EXCERPTED TEXT:
Question

The rate constant for a certain chemical reaction is 77.0 s-1 at a temperature of 20.0°C. If the activation energy for this reaction is 52. kJ/mole, what is the rate constant at a temperature of 30.0°C?

Answer 1

`155.65\ s^(-1)` is the rate constant at a temperature of 30.0 °C.

Step-by-step explanation:

Using the expression,

`\ln (k_(1))/(k_(2)) =-(E_(a))/(R) \left ((1)/(T_1)-(1)/(T_2) \right )`

Wherem

`k_1\ is\ the\ rate\ constant\ at\ T_1`

`k_2\ is\ the\ rate\ constant\ at\ T_2`

`E_a` is the activation energy

R is Gas constant having value = 8.314 J / K mol

Thus, given that,
`E_a` = 52 kJ/mol = 52000 J/mol (As 1 kJ = 1000 J)

THINGS TO DO:
(1) From the rate constant solution above, quote the passage starting with "The rate constant for" and going on through "of 30.0 °C.".
(2) Extend the worked rate constant solution above from its last line onward.

Items drawn from a data source
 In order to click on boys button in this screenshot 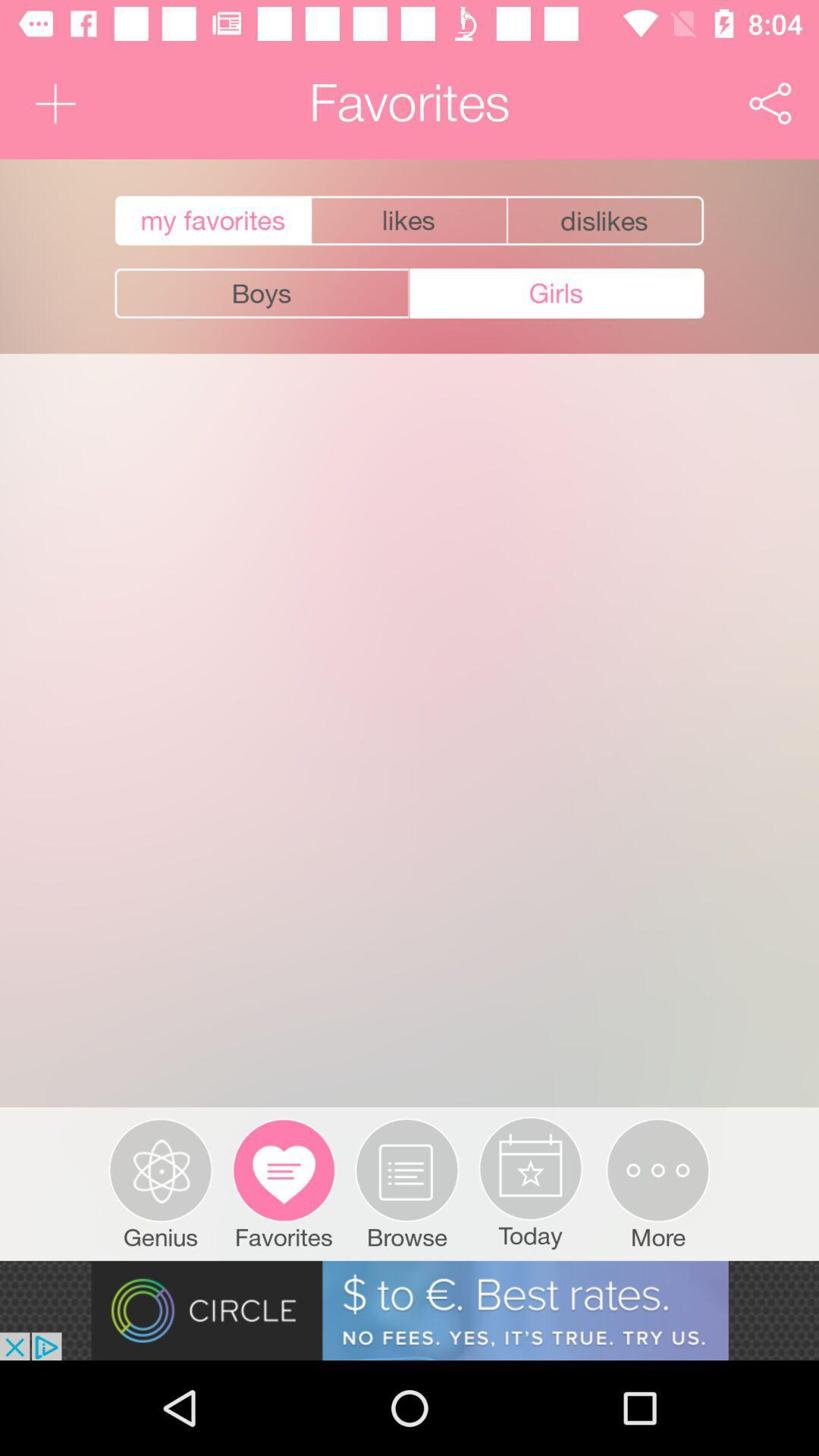, I will do `click(261, 293)`.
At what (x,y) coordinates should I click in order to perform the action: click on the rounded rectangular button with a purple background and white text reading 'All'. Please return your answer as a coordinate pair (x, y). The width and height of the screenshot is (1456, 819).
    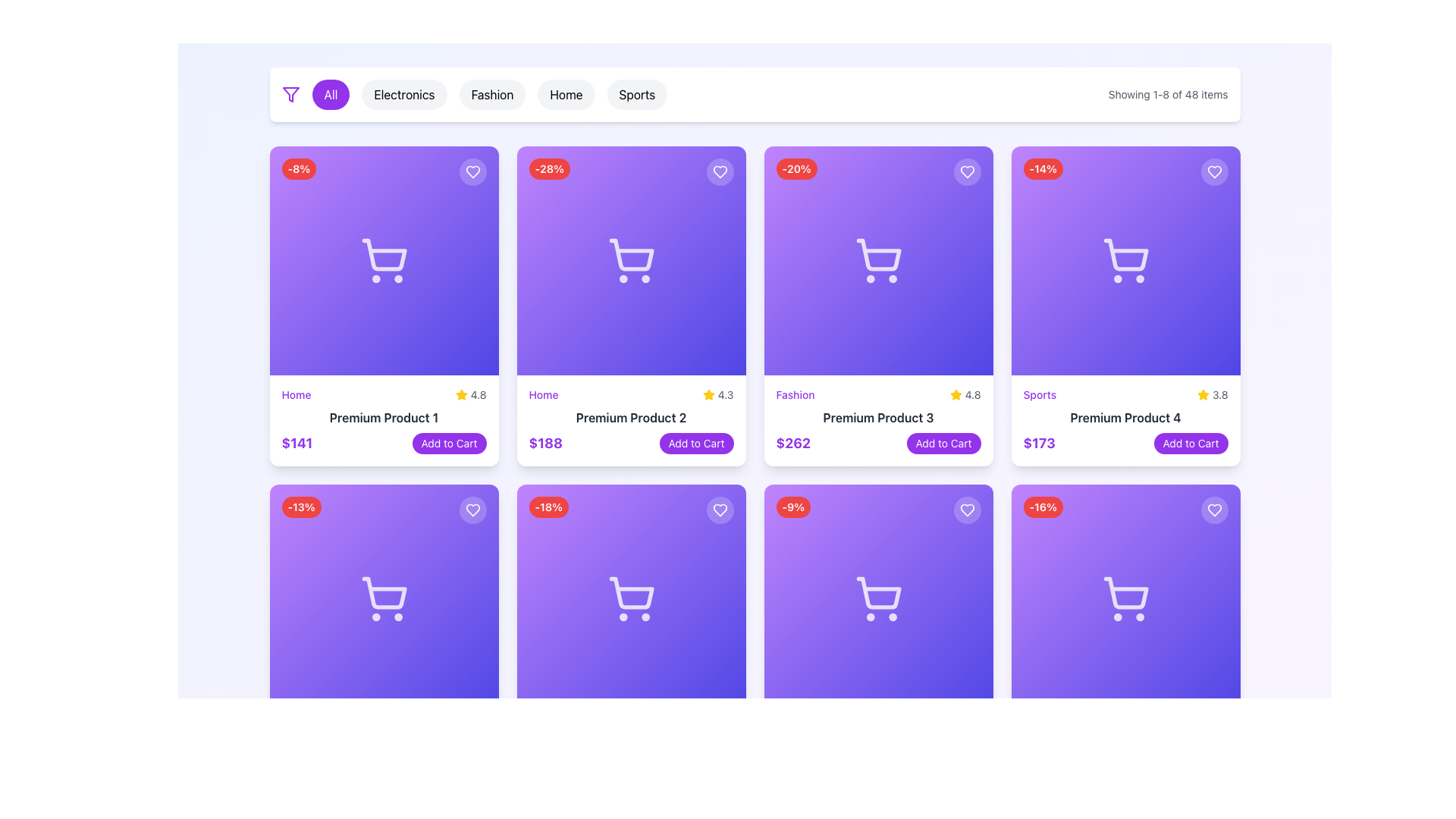
    Looking at the image, I should click on (330, 94).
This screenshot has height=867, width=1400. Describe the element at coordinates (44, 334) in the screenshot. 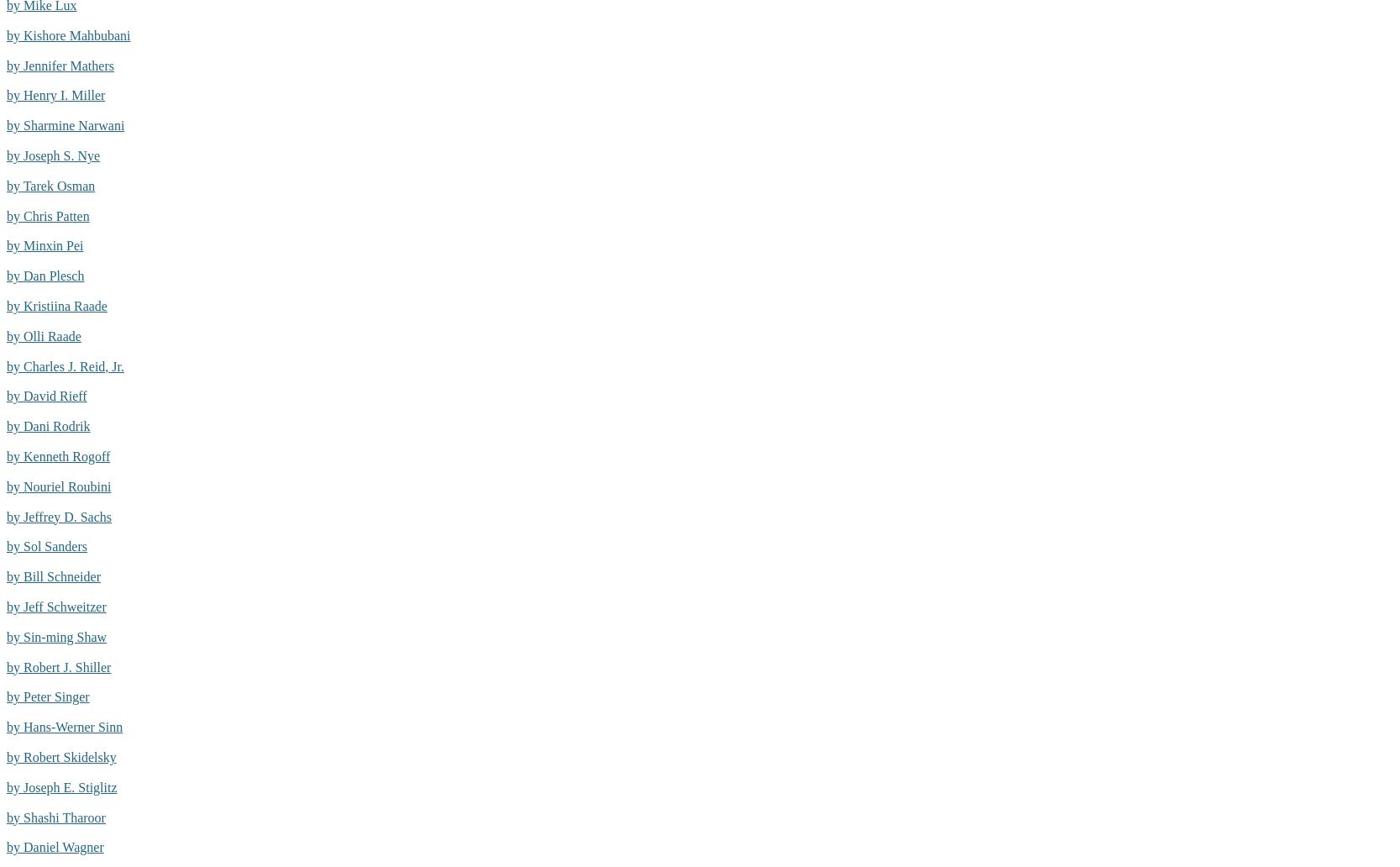

I see `'by Olli Raade'` at that location.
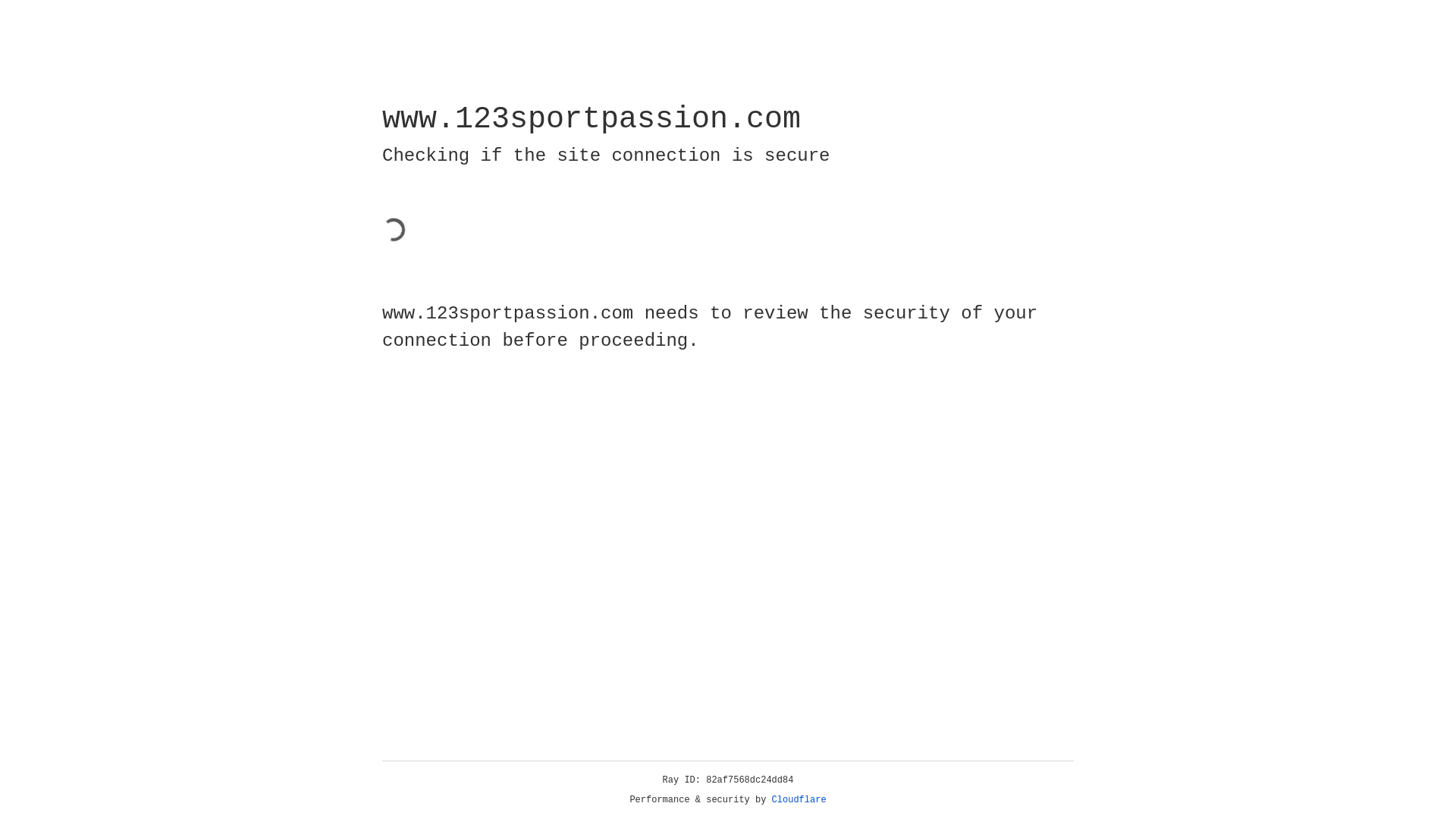 The width and height of the screenshot is (1456, 819). Describe the element at coordinates (799, 799) in the screenshot. I see `'Cloudflare'` at that location.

EXERCISE RESPONSES:
(1)
The rate constant for a certain chemical reaction is 77.0 s-1 at a temperature of 20.0°C. If the activation energy for this reaction is 52. kJ/mole, what is the rate constant at a temperature of 30.0°C?

Answer 1

`155.65\ s^(-1)` is the rate constant at a temperature of 30.0 °C.

(2)
`k_2=?`

`k_1=77.0s^(-1)`

`T_1=20\ ^0C`

`T_2=30\ ^0C`

The conversion of T( °C) to T(K) is shown below:

T(K) = T( °C) + 273.15

So,

T = (20 + 273.15) K = 293.15 K

T = (30 + 273.15) K = 303.15 K

`T_2=303.15\ K`

So,

`\ln (77.0)/(k_2)\:=-(52000)/(8.314)* \left((1)/(293.15)-(1)/(303.15)\right)`

`(77)/(k_2)=e^{-(52000)/(8.314)\left((1)/(293.15)-(1)/(303.15)\right)}`

`k_2=77e^{(520000)/(738852.06466)}`

`k_2=155.65\ s^(-1)`

`155.65\ s^(-1)` is the rate constant at a temperature of 30.0 °C.